FAMILIES in rural south Shropshire will face a massive increase in the cost of sending their children to school.

Shropshire Council is proposing increasing the annual travel pass for young people from £500 to £876 – an increase of nearly 60%.

It is yet another hike in the charge that was just £262 in 2010 but in four years has gone up four times at a time when real incomes have fallen.

Steve Aze, from Church Stretton, is running a campaign against the increase that he describes as a postcode lottery and a poll tax on children.

“It is deeply unfair, unjust and unwise,” said Steve Aze.

“We are told that the country needs a highly qualified and skilled workforce and yet this is deterring young people from continuing their education.”
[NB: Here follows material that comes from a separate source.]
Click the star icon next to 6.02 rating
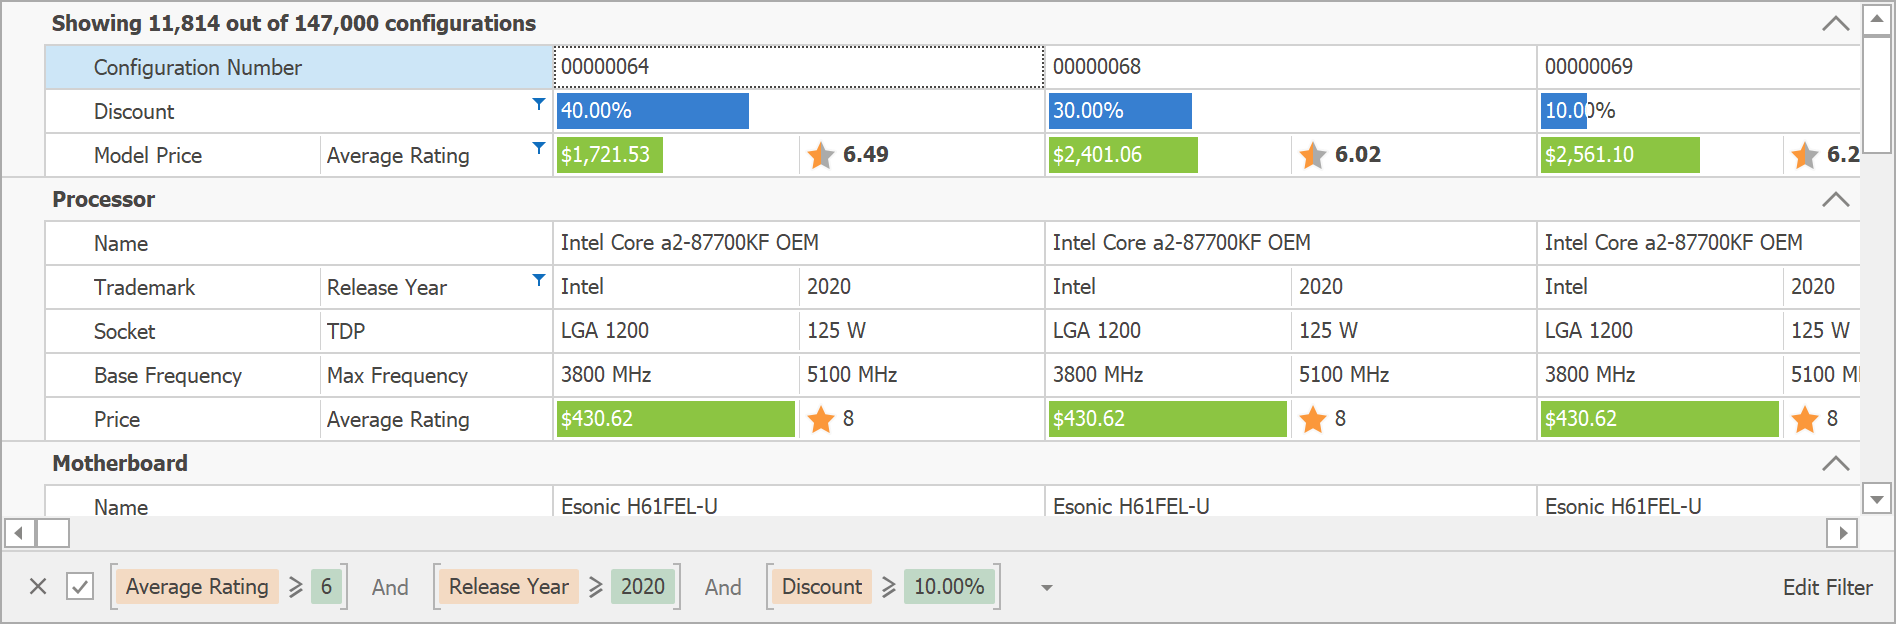The width and height of the screenshot is (1896, 624). (x=1312, y=155)
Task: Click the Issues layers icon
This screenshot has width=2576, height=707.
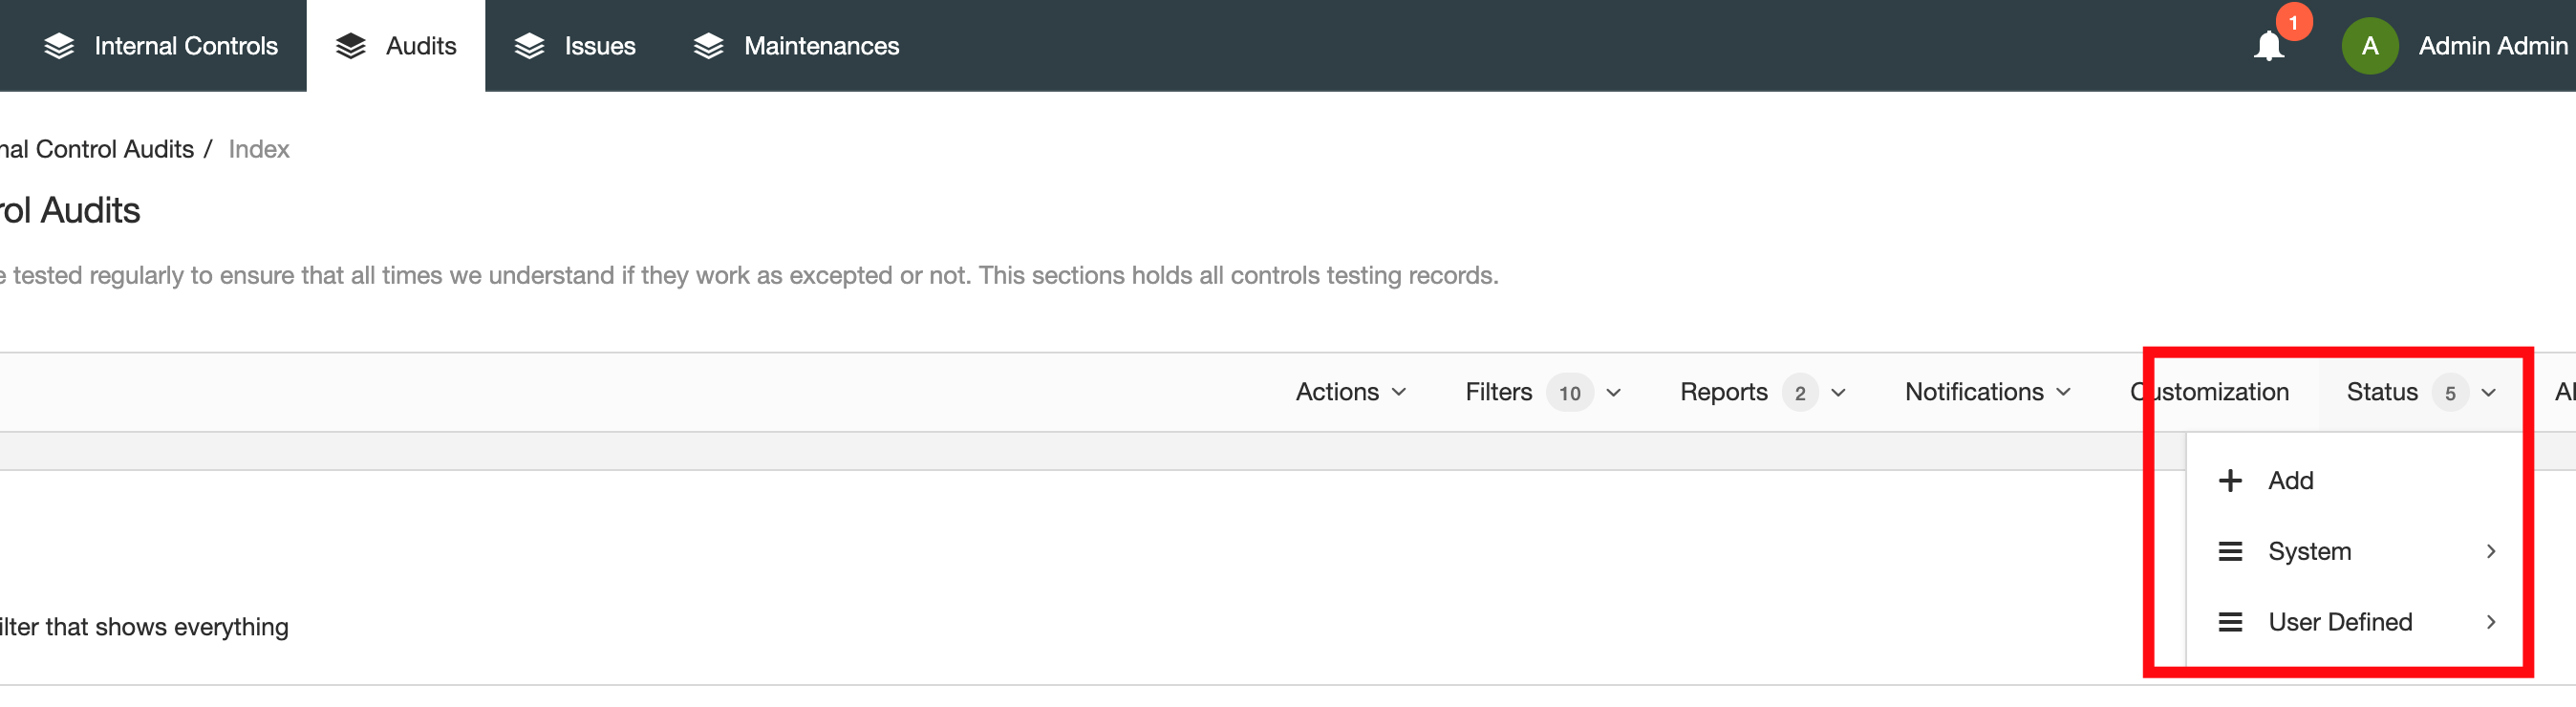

The charge applies to young people over the age of 16 who opt to stay on at school or college to study for qualifications like A levels and BTEC.

At age 16 or under travel to school has to be free as it is compulsory but after this education is considered a choice and so the charge is imposed.

“The government is increasing the school leaving age to 17 and then 18 so what will happen then?” said Steve Aze.

“Will people who cannot afford the cost of travel to send their children to school be criminalised?”

He points out that it is a particular problem in places like rural south Shropshire where sixth form colleges can be a long way from where people live.

In his case he has a son making the long and expensive journey to study at Ludlow College.

“It sounds crazy but it's true,” added Steve Aze.

“More than 100 years after free education was introduced in the UK, Shropshire Council is proposing charging many families £876 per year per child to send their children to school.

“It amounts to an educational poll-tax on Shropshire children allocated through a postcode lottery.”

The charge is reduced for families where the total annual income is less than £16,190, which is about two thirds of the annual wage, when the charge drops to £142.

This apart the charge is not means tested which means that a family with an income of £16,191 a year pays the same as another with an income on a million pounds.

“Anyone on this very modest wage that was offered a pay rise of a few hundred pounds a year but with a child travelling to sixth form college would be better off turning down the increase,” said Steve Aze.

Steve Aze says that he understands that Shropshire Council is having its funding from central government squeezed but believes it is taking advantage of the fact that most parents will want to do the best they can by their children.

He points out that if the charge was linked to real incomes it would actually have gone down over the past four years rather than increased by more than 300%.

Andy Evans, principal network solutions officer in Shropshire Council’s passenger transport commission, said the council has to reduce its subsidy.

Shropshire Council has confirmed the figures are accurate but said it had no choice but to take the action because of financial pressures.

“The council’s discretionary post-16 college transport assistance scheme currently offers termly transport assistance for a flat rate contribution, regardless of distance, to entitled Shropshire students,” he said.

"There is a need to look to reduce the subsidy that the council currently provides within this area, while at the same time continuing to support travel assistance to colleges and sixth forms.

"A consultation is running on the proposed charges from September 2014 for students not on defined benefits, which will be the equivalent of £2.43 per journey or £292 per academic term.

"For students who are currently on defined benefits, the proposed charge is 40p per journey or £47.50 per academic term.

"While the Government will increase the participation age to which all young people must continue in education or training from 2015, there is no change to the statutory assisted school transport entitlement, which still ends when pupils becomes 16 years of age.”